Papillomas can occur anywhere on the body but are most commonly seen on the head neck and trunk. Lesions vary from flat, wide-based warts to cauliflower-like growths.
Papillomas affecting the penis are usually seen in bulls less than three year-old and can be transmitted to heifers and cows during mating.
The papilloma can be either a pedunculated mass or a large broad-based cauliflower-like lesion. The papilloma(s) can be present on the tip (glans) of the penis or prepuce and by their size prevent the bull's penis entering the vagina during attempted mating. Secondary superficial bacterial infection of the papilloma(s) is common and may lead to a purulent discharge.
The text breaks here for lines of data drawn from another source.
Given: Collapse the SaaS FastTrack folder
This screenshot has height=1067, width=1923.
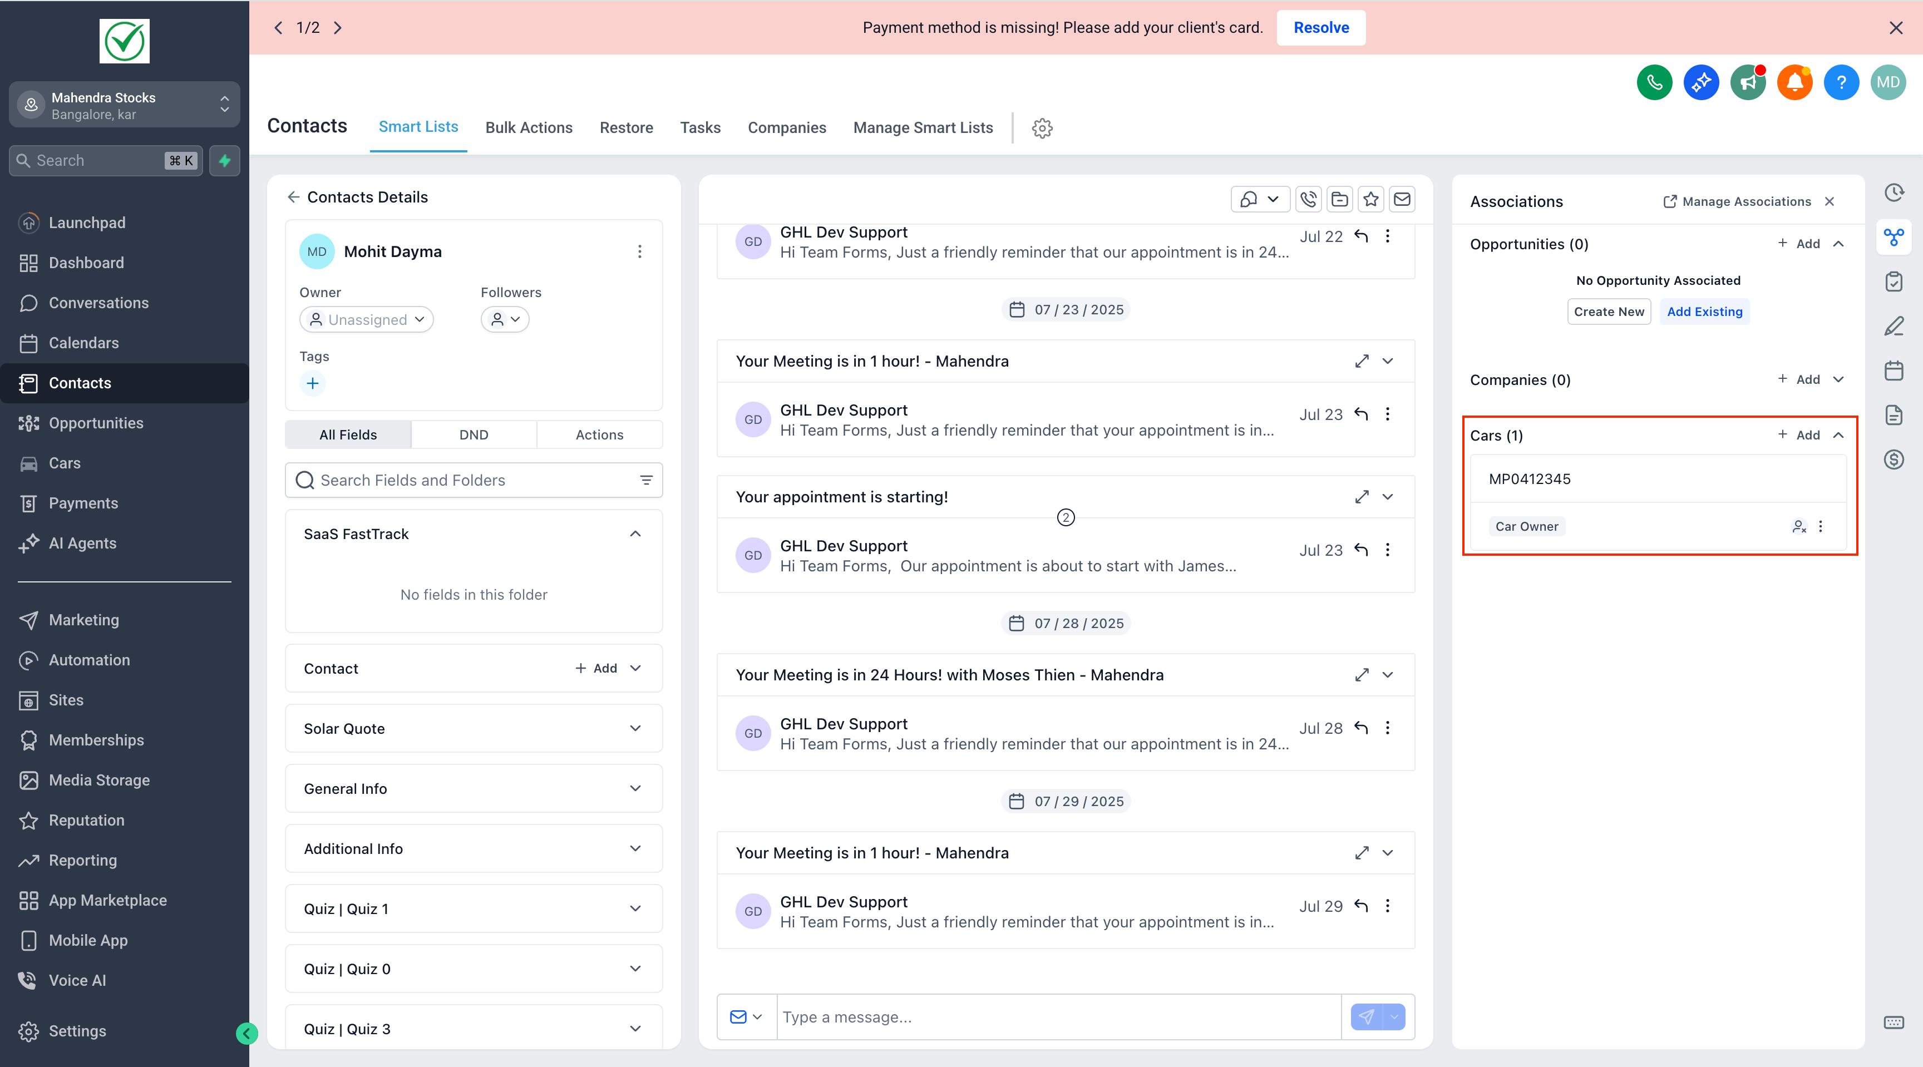Looking at the screenshot, I should tap(635, 534).
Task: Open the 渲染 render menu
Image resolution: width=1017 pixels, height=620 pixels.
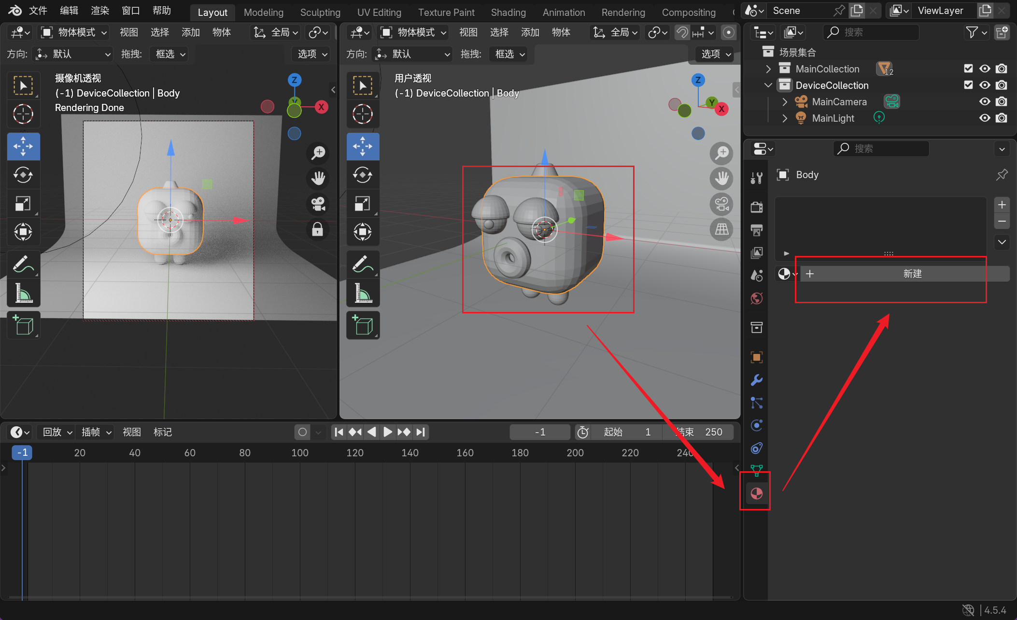Action: (100, 11)
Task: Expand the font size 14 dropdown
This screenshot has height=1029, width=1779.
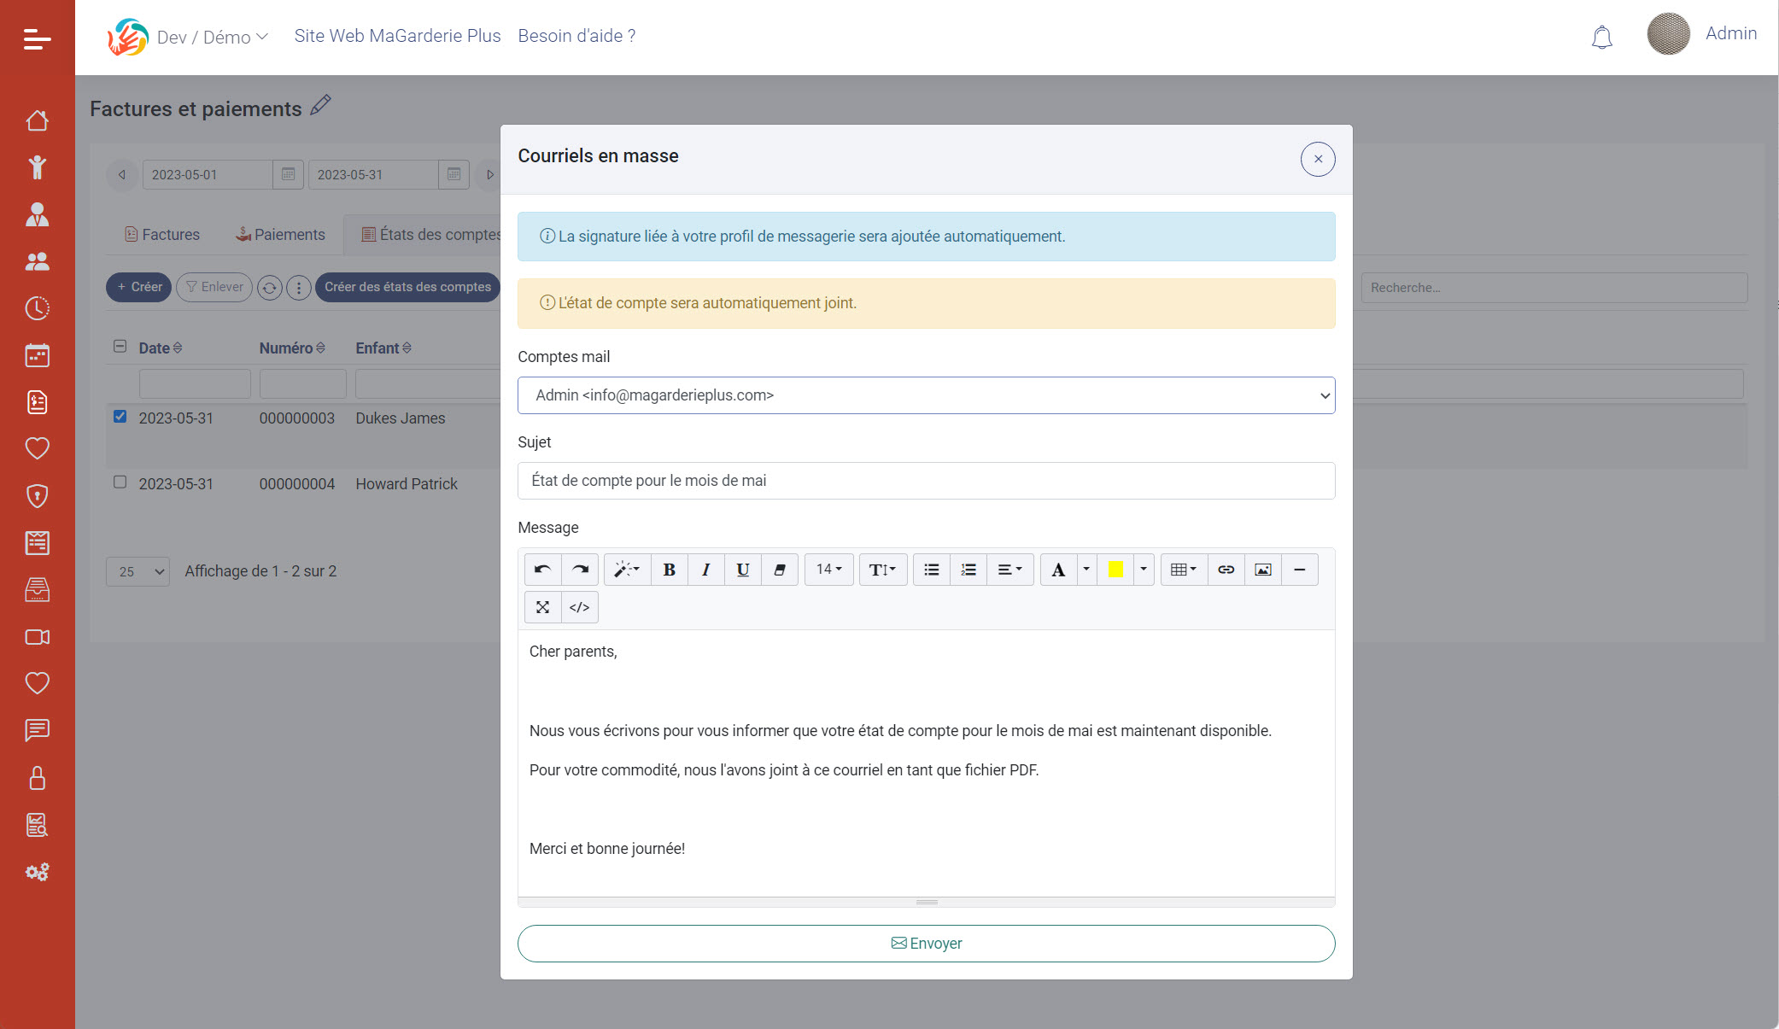Action: click(x=828, y=570)
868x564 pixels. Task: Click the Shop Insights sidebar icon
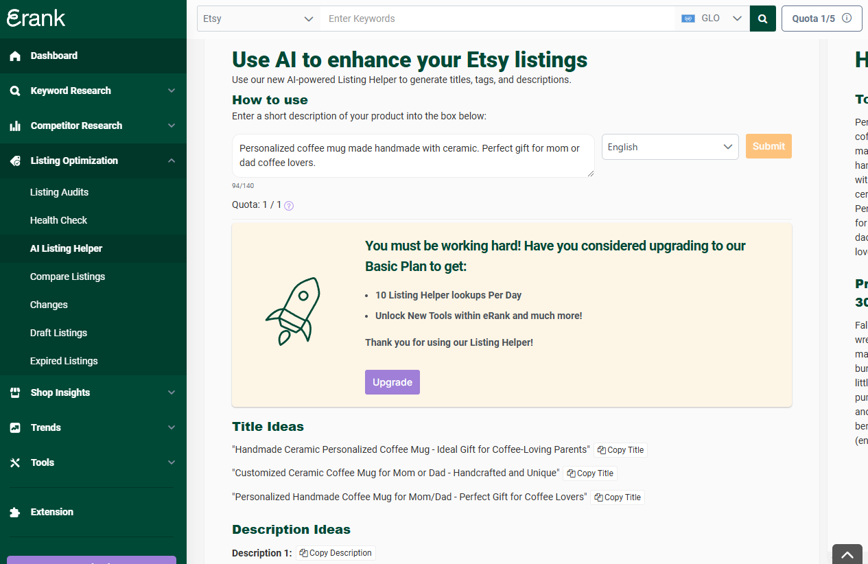(x=16, y=392)
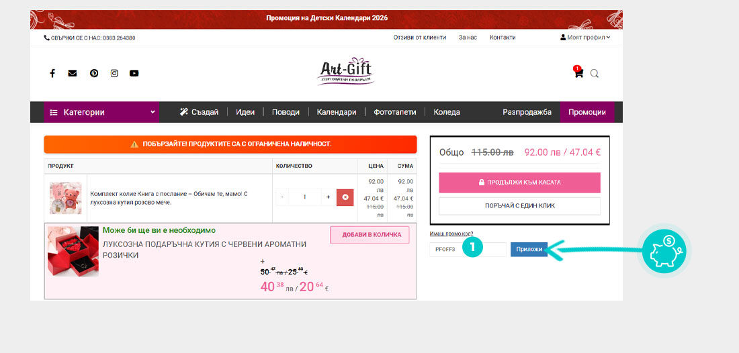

There is no specific treatment for papillomatosis but an autogenous vaccine can be manufactured from a papilloma from that animal under veterinary instruction and, following processing, injected under the skin on two to three occasions to stimulate an immune response to the papilloma.
Excision of the papilloma(s) can be attempted but only when the mass has a narrow stalk. Surgery may damage the dorsal nerve of the penis or urethral opening causing breeding problems. Spontaneous regression of smaller penile papillomatosis growths can occur but may take 9-15 months.
Ocular squamous cell carcinomas are commonly reported affecting older beef cattle in many subtropical countries, following exposure to prolonged ultraviolet radiation but these tumours are rare in the UK. Lack of melanin pigmentation of the skin around the eyes in Hereford and Simmental cattle predisposes to this tumour.
Early cases involving the third eyelid can be treated with surgical removal of the affected tissue and eye under sedation and appropriate local anaesthesia. In advanced cases, surgery would not remove all the tumour and these cattle must be culled for welfare reasons.
Initially the eye is closed, with tear-staining of the face on that side. As the tumour grows there is obvious swelling of the eyelid.
Selection of cattle with pigmented skin surrounding the eyelids greatly reduces the incidence of ocular squamous cell carcinomas in Australia and other countries with a sunny climate.